Они сидели за столом вдвоем – сын поужинал много раньше и уже с полчаса как лег спать, – он и она, без нескольких месяцев двадцать прожитых вместе лет, и, глядя на его полыхающее ублаготворенно-чугунное лицо, она ощутила, что ее заливает ненависть к нему. Выкатывает откуда-то из глубины ее естества и разливается в ней горячей, обжигающей волной. Рука просилась размахнуться и дать изо всей силы по его рдяной мясистой щеке, нет – не ладонью, не пощечину залепить ему, а кулаком, что есть мочи…
Она рывком поднялась из-за стола, схватила с него две опустевшие тарелки, составила одна в другую, бросила туда вилки и быстро вышла на кухню. Поставила там тарелки в раковину и с минуту стояла около нее, опершись одной рукой о холодный бело-эмалированный отлив, другой ухватившись за изогнутый носик крана, крепко сжав его в кулаке, закрыв глаза и мотая головой, – остывая.
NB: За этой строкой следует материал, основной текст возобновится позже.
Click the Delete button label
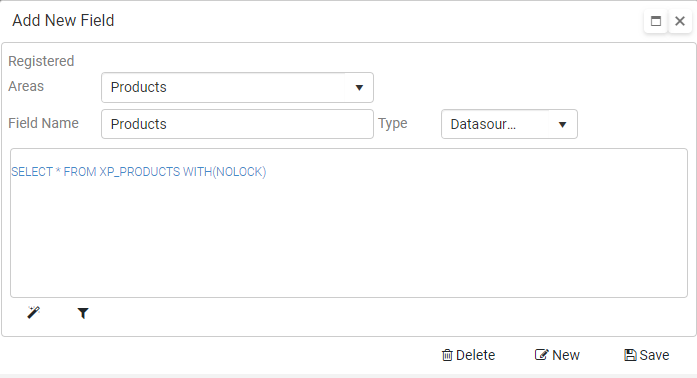Viewport: 697px width, 378px height. [475, 355]
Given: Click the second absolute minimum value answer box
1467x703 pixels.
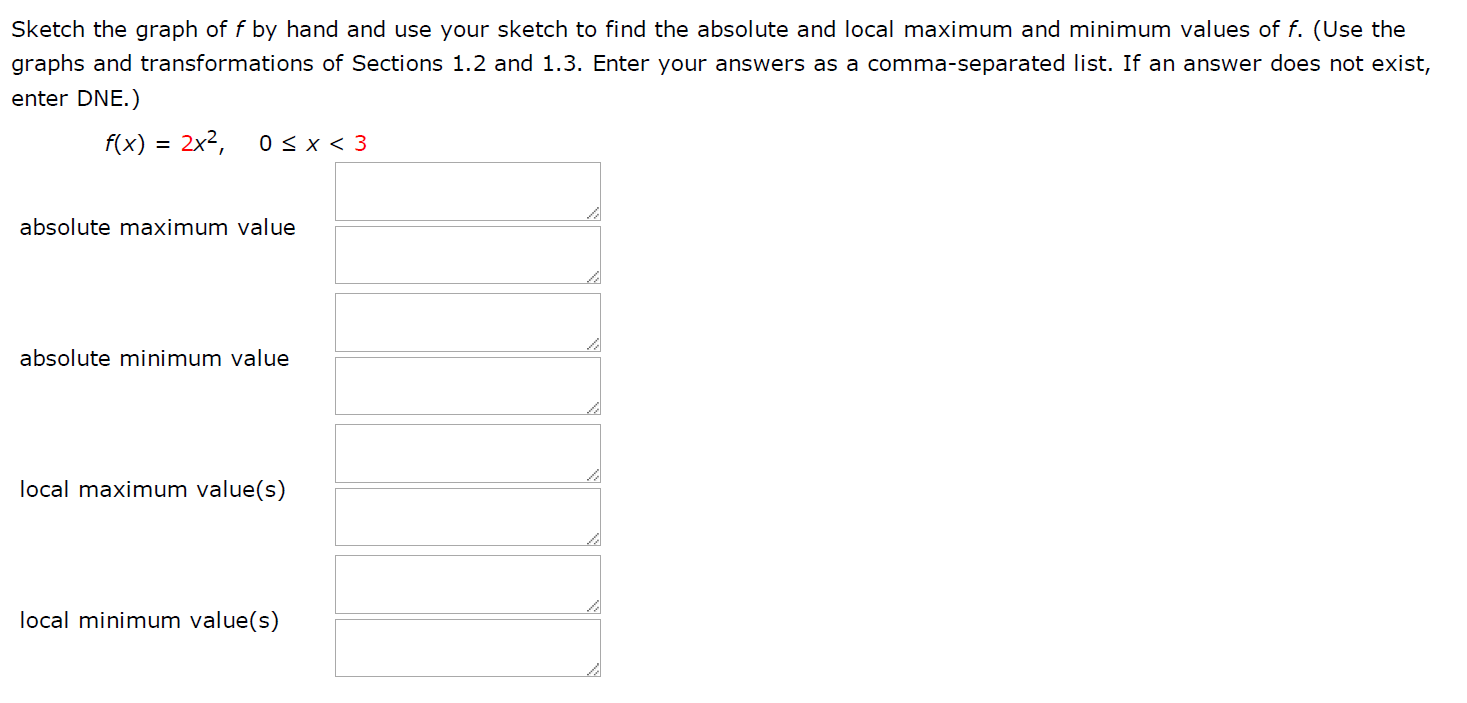Looking at the screenshot, I should pyautogui.click(x=467, y=384).
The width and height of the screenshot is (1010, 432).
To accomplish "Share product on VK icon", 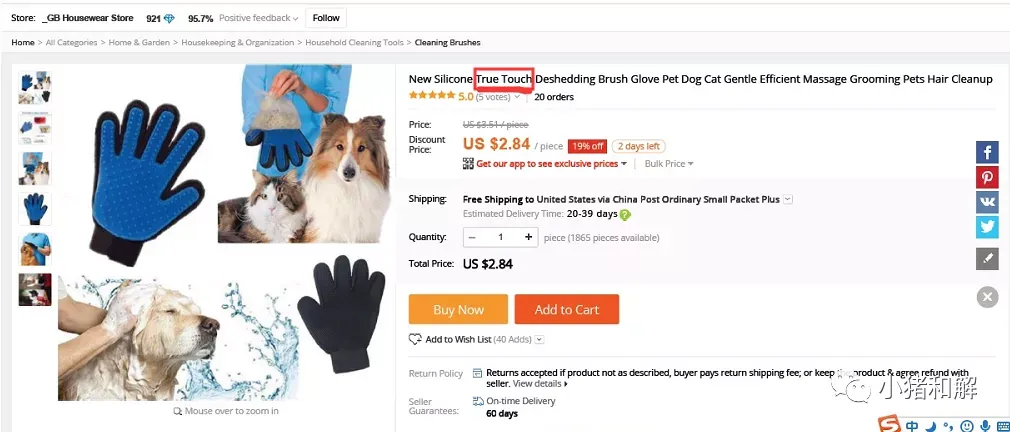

Подобного с ней тоже никогда не случалось. Никогда не было в ней ненависти к мужу. Ни в каком виде. Что бы он ни говорил, что бы ни делал. Обижаться на него, злиться, возмущаться им – это все было ей ведомо, но испытывать ненависть – такого она никогда не знала.
А на следующий день она не смогла удержать в себе эту свою ненависть.
Муж приехал совсем поздно, уже совсем под ночь, улица мутнела сумерками, сын спал, а она, клюя носом, сидела перед телевизиром и пробудилась в очередной раз от фурканья машины, донесшегося в открытое окно. Она встала с кресла, подошла к окну, – муж шел от машины к калитке той особой грузно-твердой походкой, по которой она безошибочно могла определить, что нынче он принял не «двести грамм», а ощутимо больше.